Felipe Contreras <felipe.contreras@xxxxxxxxx> · Sun, 19 May 2013 10:05:39 -0500

On Sun, May 19, 2013 at 9:40 AM, Ramkumar Ramachandra
<artagnon@xxxxxxxxx> wrote:
> Okay, let's look at this part.
>
> Felipe Contreras wrote:
>> diff --git a/contrib/related/git-related b/contrib/related/git-related
>> new file mode 100755
>> index 0000000..4f31482
>> --- /dev/null
>> +++ b/contrib/related/git-related
>> @@ -0,0 +1,124 @@
>> +#!/usr/bin/env ruby
>> +
>> +# This script finds people that might be interested in a patch
>> +# usage: git related <file>
>> +
>> +$since = '5-years-ago'
>> +$min_percent = 10
>> +
>> +def fmt_person(name, email)
>> +  name ? '%s <%s>' % [name, email] : email
>> +end
>> +
>> +class Commit
>> +
>> +  attr_reader :persons
>> +
>> +  def initialize(id)
>> +    @id = id
>> +    @persons = []
>> +  end
>
> Okay, although I'm wondering what id is.
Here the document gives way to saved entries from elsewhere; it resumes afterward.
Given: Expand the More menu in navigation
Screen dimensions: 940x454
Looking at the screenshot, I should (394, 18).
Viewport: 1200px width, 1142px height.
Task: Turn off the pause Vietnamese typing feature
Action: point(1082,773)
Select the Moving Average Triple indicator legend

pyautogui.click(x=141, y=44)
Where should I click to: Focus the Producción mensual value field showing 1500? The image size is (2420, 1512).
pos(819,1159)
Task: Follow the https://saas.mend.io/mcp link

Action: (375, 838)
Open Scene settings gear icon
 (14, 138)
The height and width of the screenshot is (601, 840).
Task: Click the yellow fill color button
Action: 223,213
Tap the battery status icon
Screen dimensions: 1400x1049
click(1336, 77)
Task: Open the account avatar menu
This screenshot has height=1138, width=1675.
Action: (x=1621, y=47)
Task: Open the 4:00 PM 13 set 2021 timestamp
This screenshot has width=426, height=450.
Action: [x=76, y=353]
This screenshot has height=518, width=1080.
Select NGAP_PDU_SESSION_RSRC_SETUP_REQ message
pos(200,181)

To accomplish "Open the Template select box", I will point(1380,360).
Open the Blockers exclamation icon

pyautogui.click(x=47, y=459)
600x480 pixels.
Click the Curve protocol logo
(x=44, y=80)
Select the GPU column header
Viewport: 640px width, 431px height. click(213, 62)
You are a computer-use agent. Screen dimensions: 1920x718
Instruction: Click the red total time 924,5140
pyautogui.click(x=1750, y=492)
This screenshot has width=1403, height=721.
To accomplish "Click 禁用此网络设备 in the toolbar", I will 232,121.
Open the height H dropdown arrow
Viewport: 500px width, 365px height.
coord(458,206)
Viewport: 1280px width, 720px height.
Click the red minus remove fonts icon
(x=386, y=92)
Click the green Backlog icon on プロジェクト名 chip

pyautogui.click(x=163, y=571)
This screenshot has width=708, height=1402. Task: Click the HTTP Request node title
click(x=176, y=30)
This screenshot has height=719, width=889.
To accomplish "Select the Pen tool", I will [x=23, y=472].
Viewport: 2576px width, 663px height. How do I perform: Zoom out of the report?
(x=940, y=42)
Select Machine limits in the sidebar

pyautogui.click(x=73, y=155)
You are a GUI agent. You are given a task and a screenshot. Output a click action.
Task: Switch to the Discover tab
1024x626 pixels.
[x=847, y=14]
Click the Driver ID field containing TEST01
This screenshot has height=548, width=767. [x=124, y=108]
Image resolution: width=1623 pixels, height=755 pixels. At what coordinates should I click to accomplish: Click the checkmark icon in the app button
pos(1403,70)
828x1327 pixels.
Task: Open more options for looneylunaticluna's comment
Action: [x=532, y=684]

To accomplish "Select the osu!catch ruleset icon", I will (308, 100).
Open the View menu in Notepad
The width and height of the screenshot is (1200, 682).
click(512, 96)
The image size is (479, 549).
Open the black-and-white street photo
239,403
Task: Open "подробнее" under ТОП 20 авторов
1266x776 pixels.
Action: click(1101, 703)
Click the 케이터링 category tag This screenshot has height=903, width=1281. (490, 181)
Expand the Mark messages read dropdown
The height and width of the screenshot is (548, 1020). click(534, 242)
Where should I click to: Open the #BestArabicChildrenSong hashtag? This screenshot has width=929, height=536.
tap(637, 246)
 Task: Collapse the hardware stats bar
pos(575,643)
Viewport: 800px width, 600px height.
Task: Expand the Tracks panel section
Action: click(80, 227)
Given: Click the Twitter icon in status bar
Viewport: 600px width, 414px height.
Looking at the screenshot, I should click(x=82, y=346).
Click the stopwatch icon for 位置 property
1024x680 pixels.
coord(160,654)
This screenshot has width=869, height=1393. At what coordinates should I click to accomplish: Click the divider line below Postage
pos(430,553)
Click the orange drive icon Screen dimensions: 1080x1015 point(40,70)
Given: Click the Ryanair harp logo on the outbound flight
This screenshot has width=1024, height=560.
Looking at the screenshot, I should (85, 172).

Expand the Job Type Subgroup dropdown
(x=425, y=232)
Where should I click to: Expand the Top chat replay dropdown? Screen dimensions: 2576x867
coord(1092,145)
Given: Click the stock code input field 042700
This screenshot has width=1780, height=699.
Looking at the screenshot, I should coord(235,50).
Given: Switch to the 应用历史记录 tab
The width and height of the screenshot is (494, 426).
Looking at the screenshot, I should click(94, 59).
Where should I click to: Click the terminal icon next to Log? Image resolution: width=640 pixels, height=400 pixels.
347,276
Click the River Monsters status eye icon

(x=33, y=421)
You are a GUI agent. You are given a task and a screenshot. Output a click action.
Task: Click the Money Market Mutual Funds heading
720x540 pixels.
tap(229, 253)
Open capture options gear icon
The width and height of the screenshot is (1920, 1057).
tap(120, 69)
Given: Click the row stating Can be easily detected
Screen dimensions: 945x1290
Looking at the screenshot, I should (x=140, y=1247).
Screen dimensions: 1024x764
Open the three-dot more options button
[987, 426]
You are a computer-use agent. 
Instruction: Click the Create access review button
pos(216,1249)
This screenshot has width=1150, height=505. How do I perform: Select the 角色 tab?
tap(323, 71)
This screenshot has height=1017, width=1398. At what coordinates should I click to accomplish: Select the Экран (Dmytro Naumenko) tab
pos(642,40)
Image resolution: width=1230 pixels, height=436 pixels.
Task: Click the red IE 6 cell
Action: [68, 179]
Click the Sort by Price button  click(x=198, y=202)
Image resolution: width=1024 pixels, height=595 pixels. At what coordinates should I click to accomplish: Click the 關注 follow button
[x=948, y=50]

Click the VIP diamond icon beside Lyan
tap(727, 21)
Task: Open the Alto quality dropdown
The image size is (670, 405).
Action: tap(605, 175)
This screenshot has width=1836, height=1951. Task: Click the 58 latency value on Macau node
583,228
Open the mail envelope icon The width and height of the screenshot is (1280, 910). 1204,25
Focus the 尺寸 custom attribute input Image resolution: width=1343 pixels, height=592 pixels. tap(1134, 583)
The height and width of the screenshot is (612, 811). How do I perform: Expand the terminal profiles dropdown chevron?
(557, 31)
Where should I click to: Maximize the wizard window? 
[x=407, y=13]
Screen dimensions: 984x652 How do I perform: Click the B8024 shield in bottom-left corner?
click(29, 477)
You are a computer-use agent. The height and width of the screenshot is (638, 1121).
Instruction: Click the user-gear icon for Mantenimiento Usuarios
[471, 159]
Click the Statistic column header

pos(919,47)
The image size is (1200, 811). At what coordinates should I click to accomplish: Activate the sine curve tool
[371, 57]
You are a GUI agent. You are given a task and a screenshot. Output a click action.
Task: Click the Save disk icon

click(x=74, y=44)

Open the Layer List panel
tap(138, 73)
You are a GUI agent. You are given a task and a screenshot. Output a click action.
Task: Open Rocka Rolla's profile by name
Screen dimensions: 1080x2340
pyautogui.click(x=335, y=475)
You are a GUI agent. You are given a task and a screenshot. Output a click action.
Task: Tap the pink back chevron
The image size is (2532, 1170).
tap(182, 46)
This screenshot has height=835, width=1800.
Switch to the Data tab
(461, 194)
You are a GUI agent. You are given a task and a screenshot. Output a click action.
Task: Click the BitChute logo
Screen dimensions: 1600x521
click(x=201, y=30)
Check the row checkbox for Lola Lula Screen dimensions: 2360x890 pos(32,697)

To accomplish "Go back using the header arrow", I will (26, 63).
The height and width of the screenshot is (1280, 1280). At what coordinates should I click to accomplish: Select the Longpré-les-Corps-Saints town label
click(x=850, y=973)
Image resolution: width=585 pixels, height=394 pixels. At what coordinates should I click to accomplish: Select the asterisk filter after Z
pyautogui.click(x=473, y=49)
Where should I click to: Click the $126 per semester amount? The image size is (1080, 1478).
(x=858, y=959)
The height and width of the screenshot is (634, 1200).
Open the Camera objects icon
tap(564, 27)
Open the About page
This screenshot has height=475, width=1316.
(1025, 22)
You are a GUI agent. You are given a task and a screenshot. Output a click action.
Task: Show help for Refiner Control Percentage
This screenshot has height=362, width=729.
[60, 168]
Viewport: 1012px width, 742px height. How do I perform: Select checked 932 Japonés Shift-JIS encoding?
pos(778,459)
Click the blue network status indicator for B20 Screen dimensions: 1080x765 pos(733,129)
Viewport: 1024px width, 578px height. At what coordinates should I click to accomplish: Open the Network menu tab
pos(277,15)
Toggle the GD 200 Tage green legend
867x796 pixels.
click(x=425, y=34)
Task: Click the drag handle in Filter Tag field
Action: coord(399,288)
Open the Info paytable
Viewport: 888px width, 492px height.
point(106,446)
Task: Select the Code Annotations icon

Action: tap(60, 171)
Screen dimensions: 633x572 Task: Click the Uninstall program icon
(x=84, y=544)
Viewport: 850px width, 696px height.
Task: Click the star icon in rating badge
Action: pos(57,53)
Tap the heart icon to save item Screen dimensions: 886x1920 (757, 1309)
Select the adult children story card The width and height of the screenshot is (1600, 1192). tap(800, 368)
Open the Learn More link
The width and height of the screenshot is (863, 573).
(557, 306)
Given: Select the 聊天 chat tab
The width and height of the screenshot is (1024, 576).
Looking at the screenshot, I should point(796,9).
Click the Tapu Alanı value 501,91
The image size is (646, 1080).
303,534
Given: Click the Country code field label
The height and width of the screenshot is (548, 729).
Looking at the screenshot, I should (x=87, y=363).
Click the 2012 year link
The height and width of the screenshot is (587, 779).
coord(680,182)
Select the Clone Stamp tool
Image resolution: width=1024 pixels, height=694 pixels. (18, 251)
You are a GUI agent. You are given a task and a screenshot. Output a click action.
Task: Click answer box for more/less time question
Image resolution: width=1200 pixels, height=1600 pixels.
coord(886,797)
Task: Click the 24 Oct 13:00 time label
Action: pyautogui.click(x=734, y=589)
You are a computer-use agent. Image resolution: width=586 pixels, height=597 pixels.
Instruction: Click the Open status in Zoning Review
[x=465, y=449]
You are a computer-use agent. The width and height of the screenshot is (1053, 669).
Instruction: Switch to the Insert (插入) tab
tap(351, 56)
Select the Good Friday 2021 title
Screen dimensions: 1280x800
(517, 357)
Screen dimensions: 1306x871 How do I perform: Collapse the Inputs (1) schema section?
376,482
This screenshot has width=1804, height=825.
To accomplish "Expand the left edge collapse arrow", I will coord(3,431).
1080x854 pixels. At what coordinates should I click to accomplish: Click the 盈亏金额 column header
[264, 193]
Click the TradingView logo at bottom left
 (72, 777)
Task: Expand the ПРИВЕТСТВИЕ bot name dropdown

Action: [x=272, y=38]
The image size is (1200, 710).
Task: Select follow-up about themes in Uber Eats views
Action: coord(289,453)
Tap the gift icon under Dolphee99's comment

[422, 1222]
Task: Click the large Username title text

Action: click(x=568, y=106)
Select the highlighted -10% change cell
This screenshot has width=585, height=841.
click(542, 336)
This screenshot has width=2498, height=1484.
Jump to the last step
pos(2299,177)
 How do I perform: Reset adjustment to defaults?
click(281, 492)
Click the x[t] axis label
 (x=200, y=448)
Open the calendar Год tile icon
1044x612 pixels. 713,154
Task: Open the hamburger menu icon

The commit's unique identifier. How is that not clear?

>> +  def parse(data)
>> +    msg = nil
>> +    data.each_line do |line|
>> +      if not msg
>> +        case line
>> +        when /^author ([^<>]+) <(\S+)> (.+)$/
>> +          @persons << fmt_person($1, $2)
>> +        when /^$/
>> +          msg = true
>> +        end
>
> When there's a blank line, flip the switch and start looking in the
> commit message.  Why though?  You're worried that the commit message
> will contain a line matching /^author ([^<>]+) <(\S+)> (.+)$/?  If so,
> why don't you split('\n', 2), look for the author in the $1 and
> Whatevered-by in $2?

That's not efficient, it's more efficient to parse line by line
lazily, and it's not that complicated.

>> +      else
>> +        if line =~ /^(Signed-off|Reviewed|Acked)-by: ([^<>]+) <(\S+?)>$/
>
> elif?

It will get bigger soon enough.

> Can this be more generic to include Whatevered-by?

That's done in later patches. This is a minimal version.

>> +          @persons << fmt_person($2, $3)
>
> Will $2 ever be nil (from fmt_person)?  ie. Why are you checking for
> the special case " <\S+?>$"?

Yes, '<email>' was valid in earlier versions of git.

>> +        end
>> +      end
>> +    end
>> +    @persons.uniq!
>
> So you don't care if the person has appeared twice or thrice in the message.

Yes I do, otherwise they be counted multiple times, and their
participation calculation would go beyond 100%.

>> +  def size
>> +    @items.size
>> +  end
>
> #size is reminiscent of Array#size and Hash#size.

Precisely. I would even include Array if it made sense.

>> +  def each(&block)
>> +    @items.each(&block)
>> +  end
>
> I can see how you iterate over commits from the code below.  However,
> using #each like this is confusing, because the reader expects #each
> to be invoked on an Enumerable.  So, I have two suggestions:

We can include Enumerable, it won't make a difference.

> 1. Use block_given? to make sure that #each works even without a block
> (just like Enumerator#each).

It already works just like Enumerator#each; commits.each returns an
Enumerator because @items.each returns an Enumerator.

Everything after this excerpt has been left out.